Ian MacLeod, a Brighton-born Anglican, and family were parishioners.
Artist, Gail Donovan, accepted our request to take on this great challenge and a process of consultation with the parishioners took place. Ideas were presented, developed and themes for the panels were accepted by the parish.
Each panel reflected a religious theme with interwoven symbols. These design themes are in Gail’s words:
“CREATION – an ongoing story, Spirit of ST JUDE – in our church, WELCOME TO ALL – community, Spirit of God in – OUR LOCAL ENVIRONMENT, TREE OF LIFE – care of the ENVIRONMENT, JOY AND PRAISE – each new day a gift and God WITH us and IN us – INTO THE FUTURE’.
Gail has prepared detailed explanations of each design which are presented with an overall title of ‘A Prayer of the People’, revealing hope, love, commitment for God, Jesus and all people and the environment, now and in the future.
There are many spiritual symbols which visually dominate the designs, but the one which weaves its way throughout is THE RAINBOW RIBBON. It symbolises THE SPIRIT OF GOD – ‘CREATING, MAKING SACRED, SUSTAINING and ANIMATING ALL THAT IS – CREATING ONTO THE FUTURE.’

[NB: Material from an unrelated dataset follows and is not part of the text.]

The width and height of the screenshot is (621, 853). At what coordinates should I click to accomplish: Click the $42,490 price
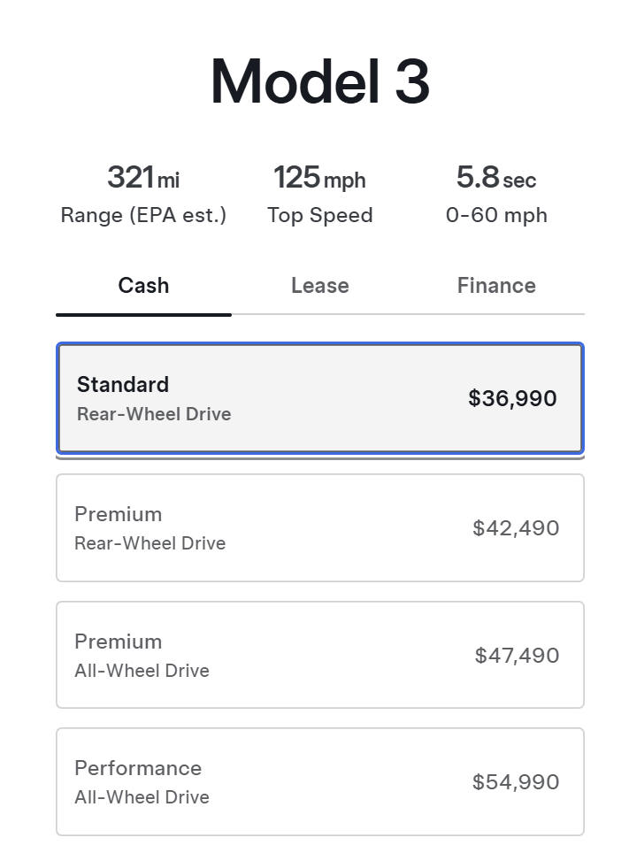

In celebration, people from the St Jude’s community gathered to give thanks to God for the stunningly beautiful new stained glass windows. The church was full and included guests from the MacLeod family, the Mayor of the Holdfast Bay Council, Amanda Wilson and the artist Gail Donovan.
The Reverend Canon Sophie Relf-Christopher led the service and the Reverend Dr. Jo Armour preached. A point that she stressed in the sermon was the significance of the meaning of the new windows for the people of St Jude’s.
These windows wrap around the church and she stressed that they are well grounded in theology which ‘values diversity, inclusivity, connectedness and relationship….they are images of hope, of a world where people gather together as one…..speak of the unimaginable expanding vastness of the God of creation, planting us in the cosmos as we long for a new heaven.’
A special aspect included the blessing of the windows where children read prayers specific to each. At this profound stage of blessing, the windows became integrated into the building. They became part of the ongoing ‘prayer of the people’.
Celebrations continued after the service where during morning tea, which included champagne and pastries, people wandered around looking at the new windows. Each had a special explanation to read about the symbols and messages infused within each specific theme. There were some past parishioners who attended and shared their memories of St Jude’s.
The last stained glass window, Cosmos, presented a key message for St Jude’s into the future. The spirit of God within the universe, creation and the people provides hope for the future. It is set in the most prominent position towards the front so that it is a constant visual reminder to all during worship.